Estuvimos casi dos horas relatando lo que sabíamos. Nos trataron con cortesía, pero además con exquisito cariño (qué guapo, el chico ese que entró por el medio y tenia cuarentaytantos y no llevaba anillo en el dedo y fue tan amable y.....joer, Veva, frena!)

Después lo hablábamos las dos.....antes había que demostrar que no eras tu la culpable por llevar la fada demasiado corta...

El mundo está cambiando y por fin se nos reconocen ciertos derechos. Y si no, los reclamamos. Y si alguien que me lea necesita una experta en relaciones con la Benemérita o consejo legal.....aquí estoy (si el italiano consiguió el telef, vosotros también)

A mandar. Venceremos.


PD: (Ah, como en esas casi dos horas hicimos amistad descubrimos que a mi amiga se le pegan los locos, a mi los que tienen madres-que-hacen-las-croquetas-de-puta-madre y a la funcionaria los sindromes de Down)

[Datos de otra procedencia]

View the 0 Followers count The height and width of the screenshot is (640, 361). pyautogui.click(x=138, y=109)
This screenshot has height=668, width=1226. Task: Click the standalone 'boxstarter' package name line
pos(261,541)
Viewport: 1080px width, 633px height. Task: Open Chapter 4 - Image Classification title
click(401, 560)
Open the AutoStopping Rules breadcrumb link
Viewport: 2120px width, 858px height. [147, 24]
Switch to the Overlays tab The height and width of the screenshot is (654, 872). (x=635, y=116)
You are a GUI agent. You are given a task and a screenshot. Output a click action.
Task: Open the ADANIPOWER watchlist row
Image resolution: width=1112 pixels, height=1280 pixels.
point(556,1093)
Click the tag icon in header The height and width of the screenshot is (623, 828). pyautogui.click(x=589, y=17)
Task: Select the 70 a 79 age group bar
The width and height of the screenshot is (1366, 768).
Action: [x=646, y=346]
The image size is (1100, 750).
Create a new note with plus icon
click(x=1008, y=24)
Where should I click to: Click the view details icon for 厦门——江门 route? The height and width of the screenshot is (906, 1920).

PDD: No creais que la PD está motivada por un afán estadístico, ni nada.

6 comentarios:

Mafalda dijo...

Pues sí, al fin hay rayos de esperanza y tiene que haber muchos más.
No estaba al tanto de todos los detalles, pero sí del tiempo y la minuciosidad de las declaraciones. Me ha gustado la forma y, por lo que dices, la consideración, cortesía y seriedad del proceso iniciado. ¡Bien!
A propòsito, habrá que hacer una pronta visita a esa preciosa villa (que tiene un guaperas de cuarentaytantos sin anillo) aprovechando que es la residencia habitual de muchos colegas y donde tienes un amigo con un comercio, ¿no? Jajajaja. ¿Qué? ¿Cuándo nos animamos? ¿Hace una cenita o prefieres sesión vermú para dejarse ver y comida? De no visualizar al guaperas por las rues, puede que esté de guardia y ya si eso nos damos un garbeo por la ofi correespondiente contando que nos atracaron o algo así. Digo yo que si hay coj... para lo otro, también los tendrás para esto, ¿o no?

Marisoni dijo...

Vale, suscribo lo dicho por Mafalda: encantada de comprobar que las cosas están cambiando, que la justicia empieza a ser de verdad justa para todos/todas, y voy pensando en fecha para cenar en esa preciosa villa, previo paso por la calle de los vinos para ver/ser vistas y echarun buen vistazo al paisanaje. Y de paso la Duende lo inmortaliza, ya que dice la jefa que doy tan bien en las fotos (hija, me miras con muy buenos ojos, está claro).
Ah, y me chiiiiiiifla la ilustración de hoy.

Veva dijo...

ya sabía que te iba a gustar la ilustración. A mi me hizo gracia ver donde pasa el resto del tiempo el león cuando no está en Narnia.

Dolores Muscaria dijo...

Qué caña! Tenemos telepatía blogosferosa, porque mi penúltima entrada, como habrás visto, se llama "Quememos el sujetador" :p
Pero no se si en realidad las cosas están cambiando tanto, la verdad. Tal vez en las formas, pero en el fondo...La liberación femenina ha llegado a algunas, que no todas, por lo menos de las que yo conozco. Pero los hombres aún no se han enterado de que una mujercita como sus mamás, dispuesta a deslomarse por ellos en la casa, ya no se lleva.
En fin...

Eska dijo...

Pues tengo amigos que aun piensan que las mujeres, donde mejor están es en casa.
Aish, vergüenza les tendría que dar.

dulcecantar dijo...

Enhorabuena por tu valor, pero, cuando uno se encuentra con una situación así, no queda otra que ayudar.
Siempre se lo digo a los chavales: que es un problema global y no de unos pocos tarados. Mientras, me gustaría que los medios de información, en un acuerdo tácito, apenas anunciaran terribles sucesos, para que no se extienda el virus.